確定申告後、5月〜6月頃に届く住民税の通知で、きちんと分離されているか確認してください。不安であれば、確定申告前に住んでいる自治体の税務課に電話で確認するのが確実です。「副業分を普通徴収にしたいのですが、確実に分けてもらえますか?」と聞けば、対応を教えてもらえます。
副業20万以下でも住民税の申告は必要
よく「副業収入が20万円以下なら確定申告不要」と言われますが、これは所得税の話です。住民税には20万円ルールは適用されません。
つまり、たとえ副業収入が年間5万円でも、住民税の申告は必要です。これを怠ると、自治体が勝手に給与データと突き合わせて特別徴収に含めてしまう可能性があります。
面倒に感じるかもしれませんが、住民税の申告は市区町村の窓口で簡単にできます。確定申告ほど複雑ではありません。副業収入が少額でも、自分で申告して普通徴収を選ぶことがバレない対策の基本になります。
確定申告の実務|AI副業の収入はどう扱う?
AI副業で得た収入は、ほとんどの場合「雑所得」として申告します。事業として本格的に行っている場合は「事業所得」になりますが、会社員が副業として行う範囲であれば雑所得で問題ありません。
収入と経費の記録を残す
確定申告では、収入から経費を引いた「所得」に対して税金がかかります。AI副業の場合、以下のようなものが経費として認められる可能性があります。
- AIツールの月額利用料
- ドメイン・サーバー代
- 参考書籍・教材費
- 作業用PCの按分
- 通信費の按分
按分というのは、私用と副業用で共用しているものを割合で分けることです。たとえばPCを副業に30%使っているなら、購入費の30%を経費にできます。ただし、これは税務署に説明できる根拠が必要なので、使用時間の記録などを残しておくと安心です。
源泉徴収されている場合の処理
クラウドソーシングなどで報酬を受け取る場合、源泉徴収(10.21%)が引かれていることがあります。この場合、確定申告で精算することになります。

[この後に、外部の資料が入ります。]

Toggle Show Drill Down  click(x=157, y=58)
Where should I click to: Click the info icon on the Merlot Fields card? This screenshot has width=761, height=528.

所得が少なければ、源泉徴収された分が還付されることもあります。逆に言えば、確定申告しないと取られすぎた税金が戻ってこないこともあるわけです。
デジタル面の対策|アカウントと行動履歴を分離する
税金対策を完璧にしても、SNSやブログから身バレするケースがあります。これは自分の不注意で起きることがほとんどなので、最初から仕組みで防ぐのが確実です。
副業用のアカウントを完全に分ける
まず、副業に使うアカウントは本業や私生活と完全に分離してください。
- 副業専用のメールアドレスを作る(Gmail等で可)
- 副業専用のSNSアカウントを作る
- 本名・顔写真・勤務先情報は一切載せない
- プライベートSNSと相互フォローしない
当たり前のことのように思えますが、意外とやってしまいがちなのが「副業アカウントで私生活の写真をうっかり投稿する」「位置情報付きの投稿をする」といったミスです。
ブラウザとデバイスも分ける
できれば、副業作業は専用のブラウザプロファイルか、別のデバイスで行うのが理想です。Chromeのプロファイル機能を使えば、同じPCでも完全に別環境を作れます。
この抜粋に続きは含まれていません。